So after years of working in the same industry having to deal with practically the same routine every year, you finally asked yourself, “is it time to switch careers?” Don’t worry because it does happen. People get fed up with their bosses, they get bored with their tasks, they feel lost with their day to day activity, or in short, they get unhappy.
There are a lot of ways people find their happiness back even without changing jobs but in case you are really considering switching careers, then check the factors below to avoid mistakes and be successful in changing professions.

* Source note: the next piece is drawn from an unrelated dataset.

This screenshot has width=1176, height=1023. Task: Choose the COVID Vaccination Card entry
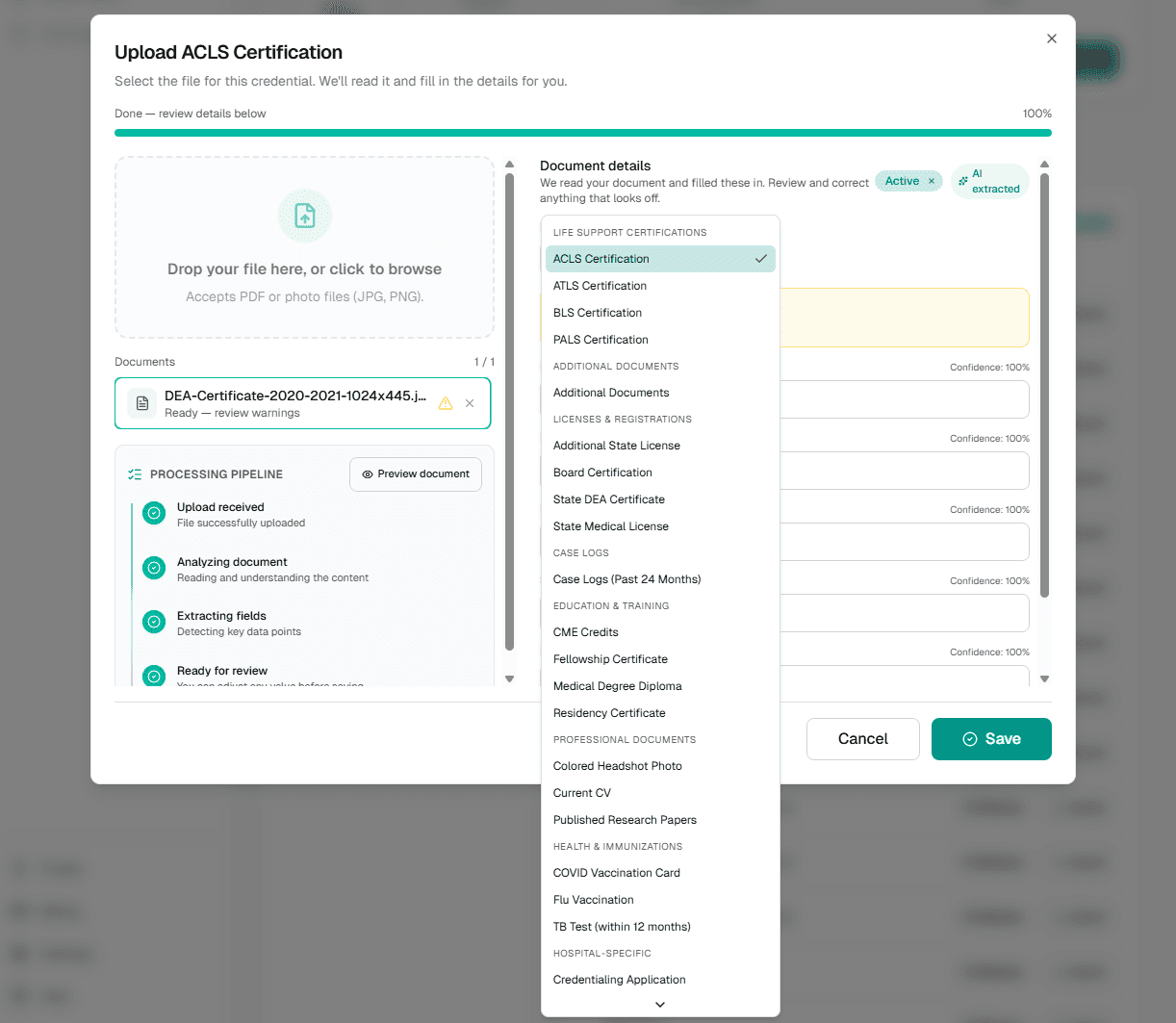point(616,872)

• Emotional factors – Do you just hate or are you just bored with your job? You may hate the people you work with and bored with the tasks that are given to you but it’s not the same as disliking the career/skills. Determine if you just need a change of environment (a new company with the same designation) or if you need a new career (with skills you’ve always wanted to have maybe, like being a chef) but don’t leave your job until you have your plan.
• Financial factors – People feel overworked and underpaid with their designations and sometimes, other career field are alluring to them because of the benefits and salary workers get. Consider the factors:
– Can money buy you happiness?
– Can you afford all it takes to switch to that career? (Training, location, current bills you have to pay for)

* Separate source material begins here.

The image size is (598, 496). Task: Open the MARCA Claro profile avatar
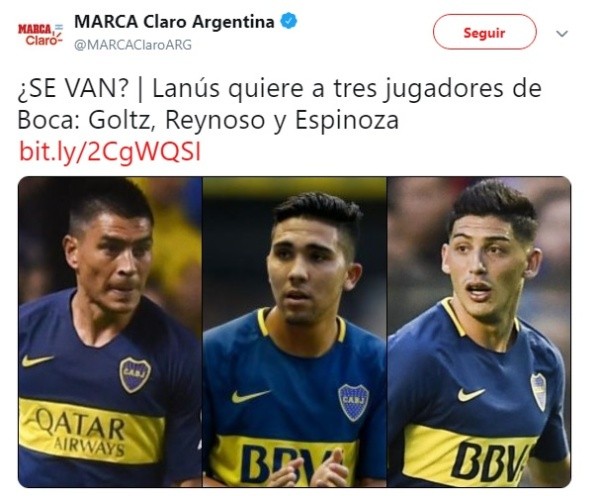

– Can you afford to just stay where you at now? (work hard, get that raise, get that promotion
– Do you have emergency budget or can you manage the risks involved?
o Switching to another career field will not automatically give you the same salary and benefit that your “batch mates” back in high school are getting now with their position. At some cases in switching careers, you might even have to start with the lowest position and basic salary. Don’t always instantly change careers based on the success of others.
• Academic Factors – There is a reason why you are in your industry right now and it is because you got the training, education and experience for it. Switching careers may require you to find ways to bridge the academic credibility gap coming from your old to your new job. There may be transferable skills that you can use from your old career but there will be training and certification necessary for other careers. Companies out there will choose to hire a newly graduate of a course relevant to the position over someone who just has experience working.
o Be sure to have a career insight of the jobs you are considering (if there are more than one) to switch to. You can make use of resources such as Meditec which provides career training programs online and free career guides.
At the end of the day, you’re the last one to decide whether changing jobs will be the best for you but talk to your family, friends and loved ones about it and hear what they have to say – ask advices, hear stories of those who did it and listen to suggestions. When you finally get your plan to do it, my last advice would be, “Don’t delay!”